Makeme expressed fear of moving freely among various communities since in some countries, albinos are targeted for rituals.
Makeme now in Senior Three wants to be a lawyer and serve the marginalized population.
What do the expert says?
Dr. Harry Mpewo, a Dermatologist at Hoima Hospital defines albinism as a genetic inheritance due to lack of melanin in body cells. He said it has 12 different types categorized in two namely; albino of the skin and of the eyes.
He says if two people with the albino genes have a child, there is a 25% chance that the child they get will be an albino. And 50% of chances may produce carriers. If only one of the parents has albino genes, there is no chance of getting albino children.
Melanin is the pigment that gives human skin, hair, and eyes their color. The absence of melanin in the skin causes the skin to be weak and susceptible to developing ulcers which the doctor says if not protected against, can develop into chronic skin cancer which commonly kills albino persons.
Dr. Mpewo noted that the absence of melanin in the eyes make them visually impaired because they can’t see light normally.
He says Uganda still grapples with medical services for albinos as the Ministry of Health has no special package for persons with albinism coupled with a few experts in the country, “We have few Dermatologists in Uganda, and it is a challenge to provide services to albino persons because the government doesn’t provide special services like sunscreen lotion in their health facilities.”
While speaking to persons with albino at a Health Camp organized by Lion Club International in conjunction with Lion Club of Gulu Metropolitan at Gulu Regional Referral Hospital on Saturday July 28th, Dr. Mpewo advised them to guard against direct sunlight by wearing clothes that cover their skin
fully and round brim hats. He also told them to apply sunscreen to avoid sunburns that may result into cancer.
Mr Aliro Omara an Independent Consultant on Human Rights hired by Office of Human Rights Commission in Kampala, is carrying out a research titled; “Situation of Persons with Albinism in Uganda” following the rights abuses of person with albinism in the country as noted by the United Nations.
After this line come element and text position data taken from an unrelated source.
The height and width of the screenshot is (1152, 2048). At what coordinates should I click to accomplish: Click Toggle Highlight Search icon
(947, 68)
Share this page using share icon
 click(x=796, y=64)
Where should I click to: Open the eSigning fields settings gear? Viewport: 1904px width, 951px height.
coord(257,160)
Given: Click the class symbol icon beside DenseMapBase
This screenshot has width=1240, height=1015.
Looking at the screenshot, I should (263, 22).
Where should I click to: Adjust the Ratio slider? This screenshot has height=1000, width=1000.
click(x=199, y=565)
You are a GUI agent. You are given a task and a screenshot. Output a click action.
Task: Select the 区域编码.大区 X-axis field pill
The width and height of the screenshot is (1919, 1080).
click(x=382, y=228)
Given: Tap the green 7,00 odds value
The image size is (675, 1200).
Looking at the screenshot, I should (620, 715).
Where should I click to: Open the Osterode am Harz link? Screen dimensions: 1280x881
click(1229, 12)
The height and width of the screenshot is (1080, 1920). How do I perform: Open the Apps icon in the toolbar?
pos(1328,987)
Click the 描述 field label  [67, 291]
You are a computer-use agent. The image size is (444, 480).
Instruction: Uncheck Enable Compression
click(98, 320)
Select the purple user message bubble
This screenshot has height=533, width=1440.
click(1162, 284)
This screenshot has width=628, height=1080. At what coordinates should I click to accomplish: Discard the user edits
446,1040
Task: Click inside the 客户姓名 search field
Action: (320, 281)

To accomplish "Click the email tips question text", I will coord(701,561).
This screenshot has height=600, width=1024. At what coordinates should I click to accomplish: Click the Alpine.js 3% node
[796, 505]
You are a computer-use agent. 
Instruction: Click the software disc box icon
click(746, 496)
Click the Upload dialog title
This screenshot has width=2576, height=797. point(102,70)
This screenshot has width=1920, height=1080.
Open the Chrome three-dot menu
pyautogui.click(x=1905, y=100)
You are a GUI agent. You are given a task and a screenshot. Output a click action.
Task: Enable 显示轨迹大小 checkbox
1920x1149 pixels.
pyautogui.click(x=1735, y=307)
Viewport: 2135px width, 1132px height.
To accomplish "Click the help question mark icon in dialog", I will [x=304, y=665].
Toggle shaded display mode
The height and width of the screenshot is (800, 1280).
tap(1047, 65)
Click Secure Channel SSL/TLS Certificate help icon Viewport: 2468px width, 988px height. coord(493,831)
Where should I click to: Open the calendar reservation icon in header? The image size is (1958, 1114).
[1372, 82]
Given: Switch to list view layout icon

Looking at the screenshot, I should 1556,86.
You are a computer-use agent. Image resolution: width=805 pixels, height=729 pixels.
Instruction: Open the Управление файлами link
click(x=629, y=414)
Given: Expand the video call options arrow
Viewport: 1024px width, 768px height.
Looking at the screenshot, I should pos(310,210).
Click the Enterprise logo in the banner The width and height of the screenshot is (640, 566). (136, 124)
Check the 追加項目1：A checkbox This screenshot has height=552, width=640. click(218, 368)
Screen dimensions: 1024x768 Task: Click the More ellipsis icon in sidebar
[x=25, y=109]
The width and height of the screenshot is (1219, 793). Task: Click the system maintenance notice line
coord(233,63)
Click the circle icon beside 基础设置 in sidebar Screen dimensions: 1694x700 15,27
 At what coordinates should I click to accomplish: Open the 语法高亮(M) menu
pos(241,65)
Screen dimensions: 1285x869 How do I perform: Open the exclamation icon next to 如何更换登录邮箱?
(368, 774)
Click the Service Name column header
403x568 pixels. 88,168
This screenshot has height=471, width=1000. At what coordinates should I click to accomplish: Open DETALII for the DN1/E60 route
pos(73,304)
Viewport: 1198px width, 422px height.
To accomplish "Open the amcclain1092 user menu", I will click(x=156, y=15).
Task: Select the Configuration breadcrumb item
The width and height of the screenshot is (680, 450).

He noted that in the recent past there has been lot of abuses of human rights of persons with albinism in Uganda and Africa at large, giving an example of Tanzania and Malawi where body parts of person with albinism became a commodity and medicine to some people through rituals.
Mr Omara says United Nations has taken interest to protect persons with albinism through its member states by tasking each country to take steps and protect the rights of persons with albinism.
The same resolution, the researcher says was adopted by African Union which is tasking each member state to take action of documenting and analyzing the situation of persons with albinism.
“I am collecting data to establish how many they are, the challenges they face in the community, health, education and survival within the communities they live in” Mr Omara says
“Greater emphasis is directed towards the rights of children with albinism and what the community thinks about the condition,” he said.
He says his findings will lead to recommendations that shall be used by the government and other stakeholders to improve the lives of persons with albinism.